→ **Short exercise**: Format every line of the records below as a JSON array of strings, one string per line, and omit the blank lines.

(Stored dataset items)
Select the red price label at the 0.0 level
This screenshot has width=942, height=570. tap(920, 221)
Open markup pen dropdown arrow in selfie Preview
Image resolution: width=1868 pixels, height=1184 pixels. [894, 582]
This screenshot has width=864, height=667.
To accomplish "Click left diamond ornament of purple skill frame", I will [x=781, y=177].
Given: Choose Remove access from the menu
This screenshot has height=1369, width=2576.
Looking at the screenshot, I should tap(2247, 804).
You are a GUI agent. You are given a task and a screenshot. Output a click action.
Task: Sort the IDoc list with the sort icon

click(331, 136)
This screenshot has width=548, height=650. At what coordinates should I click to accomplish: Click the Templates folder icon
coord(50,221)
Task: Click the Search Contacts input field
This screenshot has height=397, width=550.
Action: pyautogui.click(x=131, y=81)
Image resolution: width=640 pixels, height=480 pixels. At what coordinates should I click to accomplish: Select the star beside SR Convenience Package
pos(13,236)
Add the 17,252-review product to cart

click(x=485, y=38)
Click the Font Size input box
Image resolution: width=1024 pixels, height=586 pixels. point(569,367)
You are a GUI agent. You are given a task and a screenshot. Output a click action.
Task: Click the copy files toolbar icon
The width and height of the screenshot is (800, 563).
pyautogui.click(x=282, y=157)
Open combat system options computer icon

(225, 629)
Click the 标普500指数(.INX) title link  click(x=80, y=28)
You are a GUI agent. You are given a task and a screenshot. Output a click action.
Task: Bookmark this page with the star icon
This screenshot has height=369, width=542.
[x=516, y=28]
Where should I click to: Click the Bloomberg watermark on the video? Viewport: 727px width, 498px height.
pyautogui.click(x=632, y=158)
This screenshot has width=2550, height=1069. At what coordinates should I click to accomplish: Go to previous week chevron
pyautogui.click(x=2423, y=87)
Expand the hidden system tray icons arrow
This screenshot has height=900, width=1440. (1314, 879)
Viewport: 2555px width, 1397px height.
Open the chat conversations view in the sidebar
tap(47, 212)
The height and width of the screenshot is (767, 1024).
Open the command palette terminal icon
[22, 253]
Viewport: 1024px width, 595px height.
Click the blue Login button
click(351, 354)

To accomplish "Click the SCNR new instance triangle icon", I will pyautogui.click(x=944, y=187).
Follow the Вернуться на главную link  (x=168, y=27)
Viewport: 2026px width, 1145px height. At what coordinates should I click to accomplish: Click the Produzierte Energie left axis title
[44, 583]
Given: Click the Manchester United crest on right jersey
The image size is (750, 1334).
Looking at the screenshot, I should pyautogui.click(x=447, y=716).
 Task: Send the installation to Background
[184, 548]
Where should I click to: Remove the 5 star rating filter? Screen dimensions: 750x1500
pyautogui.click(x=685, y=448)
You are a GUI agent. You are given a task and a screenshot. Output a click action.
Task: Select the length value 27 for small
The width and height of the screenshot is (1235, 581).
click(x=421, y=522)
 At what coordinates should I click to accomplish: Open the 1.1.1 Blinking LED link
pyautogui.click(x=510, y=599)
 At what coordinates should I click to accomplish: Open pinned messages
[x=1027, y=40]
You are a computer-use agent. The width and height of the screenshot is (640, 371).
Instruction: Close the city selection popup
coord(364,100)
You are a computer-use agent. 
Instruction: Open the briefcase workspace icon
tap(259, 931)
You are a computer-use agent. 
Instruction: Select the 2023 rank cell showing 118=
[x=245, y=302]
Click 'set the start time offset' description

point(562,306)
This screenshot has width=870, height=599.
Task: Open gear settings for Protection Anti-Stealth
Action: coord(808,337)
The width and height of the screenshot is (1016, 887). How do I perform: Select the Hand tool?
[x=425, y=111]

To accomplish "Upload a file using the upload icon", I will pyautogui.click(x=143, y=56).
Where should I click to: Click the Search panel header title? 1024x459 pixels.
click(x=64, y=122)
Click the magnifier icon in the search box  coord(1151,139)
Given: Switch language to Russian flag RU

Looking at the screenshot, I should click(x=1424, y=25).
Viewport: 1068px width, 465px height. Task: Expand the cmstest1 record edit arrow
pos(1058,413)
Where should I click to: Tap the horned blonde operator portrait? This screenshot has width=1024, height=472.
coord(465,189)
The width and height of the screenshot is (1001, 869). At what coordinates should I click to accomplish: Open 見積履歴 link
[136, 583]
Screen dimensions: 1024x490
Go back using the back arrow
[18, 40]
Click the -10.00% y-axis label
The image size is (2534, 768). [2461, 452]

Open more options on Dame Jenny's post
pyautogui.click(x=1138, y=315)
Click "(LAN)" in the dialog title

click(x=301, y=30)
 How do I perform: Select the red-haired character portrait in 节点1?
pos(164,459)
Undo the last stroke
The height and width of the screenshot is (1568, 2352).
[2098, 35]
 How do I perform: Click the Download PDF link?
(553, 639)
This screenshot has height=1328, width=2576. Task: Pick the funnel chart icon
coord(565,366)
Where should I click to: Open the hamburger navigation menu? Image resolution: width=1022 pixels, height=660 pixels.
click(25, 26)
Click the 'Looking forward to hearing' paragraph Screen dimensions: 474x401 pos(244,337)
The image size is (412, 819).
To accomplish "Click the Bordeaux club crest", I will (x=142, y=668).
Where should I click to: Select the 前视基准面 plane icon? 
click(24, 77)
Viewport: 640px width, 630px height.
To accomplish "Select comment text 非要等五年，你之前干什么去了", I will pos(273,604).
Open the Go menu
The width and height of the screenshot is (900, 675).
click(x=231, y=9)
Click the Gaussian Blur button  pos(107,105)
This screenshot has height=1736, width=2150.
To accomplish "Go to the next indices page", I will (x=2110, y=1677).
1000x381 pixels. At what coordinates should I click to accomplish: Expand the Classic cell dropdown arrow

→ **Correct answer**:
[
  "Select the red price label at the 0.0 level",
  "This screenshot has width=942, height=570. tap(920, 221)",
  "Open markup pen dropdown arrow in selfie Preview",
  "Image resolution: width=1868 pixels, height=1184 pixels. [894, 582]",
  "This screenshot has width=864, height=667.",
  "To accomplish \"Click left diamond ornament of purple skill frame\", I will [x=781, y=177].",
  "Given: Choose Remove access from the menu",
  "This screenshot has height=1369, width=2576.",
  "Looking at the screenshot, I should tap(2247, 804).",
  "You are a GUI agent. You are given a task and a screenshot. Output a click action.",
  "Task: Sort the IDoc list with the sort icon",
  "click(331, 136)",
  "This screenshot has width=548, height=650. At what coordinates should I click to accomplish: Click the Templates folder icon",
  "coord(50,221)",
  "Task: Click the Search Contacts input field",
  "This screenshot has height=397, width=550.",
  "Action: pyautogui.click(x=131, y=81)",
  "Image resolution: width=640 pixels, height=480 pixels. At what coordinates should I click to accomplish: Select the star beside SR Convenience Package",
  "pos(13,236)",
  "Add the 17,252-review product to cart",
  "click(x=485, y=38)",
  "Click the Font Size input box",
  "Image resolution: width=1024 pixels, height=586 pixels. point(569,367)",
  "You are a GUI agent. You are given a task and a screenshot. Output a click action.",
  "Task: Click the copy files toolbar icon",
  "The width and height of the screenshot is (800, 563).",
  "pyautogui.click(x=282, y=157)",
  "Open combat system options computer icon",
  "(225, 629)",
  "Click the 标普500指数(.INX) title link  click(x=80, y=28)",
  "You are a GUI agent. You are given a task and a screenshot. Output a click action.",
  "Task: Bookmark this page with the star icon",
  "This screenshot has height=369, width=542.",
  "[x=516, y=28]",
  "Where should I click to: Click the Bloomberg watermark on the video? Viewport: 727px width, 498px height.",
  "pyautogui.click(x=632, y=158)",
  "This screenshot has width=2550, height=1069. At what coordinates should I click to accomplish: Go to previous week chevron",
  "pyautogui.click(x=2423, y=87)",
  "Expand the hidden system tray icons arrow",
  "This screenshot has height=900, width=1440. (1314, 879)",
  "Viewport: 2555px width, 1397px height.",
  "Open the chat conversations view in the sidebar",
  "tap(47, 212)",
  "The height and width of the screenshot is (767, 1024).",
  "Open the command palette terminal icon",
  "[22, 253]",
  "Viewport: 1024px width, 595px height.",
  "Click the blue Login button",
  "click(351, 354)",
  "To accomplish \"Click the SCNR new instance triangle icon\", I will pyautogui.click(x=944, y=187).",
  "Follow the Вернуться на главную link  (x=168, y=27)",
  "Viewport: 2026px width, 1145px height. At what coordinates should I click to accomplish: Click the Produzierte Energie left axis title",
  "[44, 583]",
  "Given: Click the Manchester United crest on right jersey",
  "The image size is (750, 1334).",
  "Looking at the screenshot, I should pyautogui.click(x=447, y=716).",
  " Task: Send the installation to Background",
  "[184, 548]",
  "Where should I click to: Remove the 5 star rating filter? Screen dimensions: 750x1500",
  "pyautogui.click(x=685, y=448)",
  "You are a GUI agent. You are given a task and a screenshot. Output a click action.",
  "Task: Select the length value 27 for small",
  "The width and height of the screenshot is (1235, 581).",
  "click(x=421, y=522)",
  " At what coordinates should I click to accomplish: Open the 1.1.1 Blinking LED link",
  "pyautogui.click(x=510, y=599)",
  " At what coordinates should I click to accomplish: Open pinned messages",
  "[x=1027, y=40]",
  "You are a computer-use agent. The width and height of the screenshot is (640, 371).",
  "Instruction: Close the city selection popup",
  "coord(364,100)",
  "You are a computer-use agent. ",
  "Instruction: Open the briefcase workspace icon",
  "tap(259, 931)",
  "You are a computer-use agent. ",
  "Instruction: Select the 2023 rank cell showing 118=",
  "[x=245, y=302]",
  "Click 'set the start time offset' description",
  "point(562,306)",
  "This screenshot has width=870, height=599.",
  "Task: Open gear settings for Protection Anti-Stealth",
  "Action: coord(808,337)",
  "The width and height of the screenshot is (1016, 887). How do I perform: Select the Hand tool?",
  "[x=425, y=111]",
  "To accomplish \"Upload a file using the upload icon\", I will pyautogui.click(x=143, y=56).",
  "Where should I click to: Click the Search panel header title? 1024x459 pixels.",
  "click(x=64, y=122)",
  "Click the magnifier icon in the search box  coord(1151,139)",
  "Given: Switch language to Russian flag RU",
  "Looking at the screenshot, I should click(x=1424, y=25).",
  "Viewport: 1068px width, 465px height. Task: Expand the cmstest1 record edit arrow",
  "pos(1058,413)",
  "Where should I click to: Tap the horned blonde operator portrait? This screenshot has width=1024, height=472.",
  "coord(465,189)",
  "The width and height of the screenshot is (1001, 869). At what coordinates should I click to accomplish: Open 見積履歴 link",
  "[136, 583]",
  "Screen dimensions: 1024x490",
  "Go back using the back arrow",
  "[18, 40]",
  "Click the -10.00% y-axis label",
  "The image size is (2534, 768). [2461, 452]",
  "Open more options on Dame Jenny's post",
  "pyautogui.click(x=1138, y=315)",
  "Click \"(LAN)\" in the dialog title",
  "click(x=301, y=30)",
  " How do I perform: Select the red-haired character portrait in 节点1?",
  "pos(164,459)",
  "Undo the last stroke",
  "The height and width of the screenshot is (1568, 2352).",
  "[2098, 35]",
  " How do I perform: Click the Download PDF link?",
  "(553, 639)",
  "This screenshot has height=1328, width=2576. Task: Pick the funnel chart icon",
  "coord(565,366)",
  "Where should I click to: Open the hamburger navigation menu? Image resolution: width=1022 pixels, height=660 pixels.",
  "click(25, 26)",
  "Click the 'Looking forward to hearing' paragraph Screen dimensions: 474x401 pos(244,337)",
  "The image size is (412, 819).",
  "To accomplish \"Click the Bordeaux club crest\", I will (x=142, y=668).",
  "Where should I click to: Select the 前视基准面 plane icon? ",
  "click(24, 77)",
  "Viewport: 640px width, 630px height.",
  "To accomplish \"Select comment text 非要等五年，你之前干什么去了\", I will pos(273,604).",
  "Open the Go menu",
  "The width and height of the screenshot is (900, 675).",
  "click(x=231, y=9)",
  "Click the Gaussian Blur button  pos(107,105)",
  "This screenshot has height=1736, width=2150.",
  "To accomplish \"Go to the next indices page\", I will (x=2110, y=1677).",
  "1000x381 pixels. At what coordinates should I click to accomplish: Expand the Classic cell dropdown arrow"
]